バイオリンを奏でる女性は、どんなきっかけでバイオリンと出会ったのか? バイオリニストの寺下真理子(37)が、バイオリンを始めたきっかけを振り返る。
* * *
バイオリンを始めたきっかけは、4歳の誕生日に祖父母がプレゼントしてくれたこと。祖父母も両親も音楽関係の仕事ではないのですが、「人生、辛いときもいいときも、音楽が共にあればいいね」とバイオリンを与えてくれました。今もその言葉が私の心に生きています。
バイオリニストの世界って、フィギュアスケートに似ていると思います。たとえ本番で緊張していたとしても最大限にいい演奏をするために、日々練習を重ねます。技術と表現力に加えて体力も必要になるので、どんな時でも安定して演奏できるよう、日頃からジムで体幹を鍛えています。できるだけ自炊も心がけて、添加物が入っているものはあまり食べません。意外かもしれませんが、結構ストイックなところがあるんですよ。
定期的にクラシックコンサートを開催していて、ありがたいことにCDは、日本だけでなく韓国や台湾でも発売されています。今後はもっと海外に活動の場を広げて、途上国での情操教育に取り組んでいきたい。クラシックを聞く機会が少ない子供たちに、音楽を届けるのが夢です。

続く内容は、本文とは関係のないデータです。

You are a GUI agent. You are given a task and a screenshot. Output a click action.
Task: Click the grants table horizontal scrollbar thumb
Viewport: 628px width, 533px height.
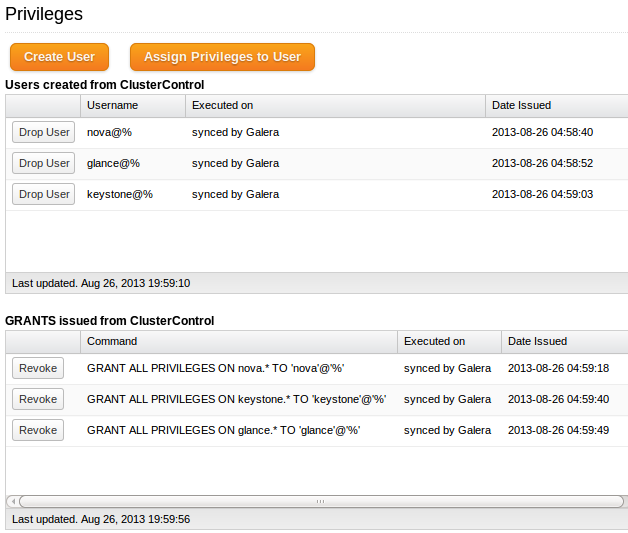pos(321,501)
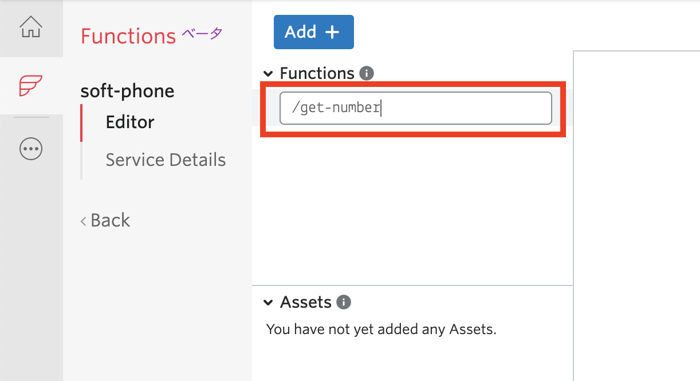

【プロフィール】てらした・まりこ/1982年生まれ。和歌山県出身。東京藝術大学音楽学部附属音楽高等学校を経て、同大学卒業。ブリュッセル王立音楽院修士課程修了。これまでに東京フィルハーモニー交響楽団、大阪フィルハーモニー交響楽団などと共演。2015年2月に初アルバム『アヴェ・マリア』、2017年2月にアルバム『ロマンス』をリリース。5月17日、東京オペラシティリサイタルホールにてコンサート『和洋折衷』を開催。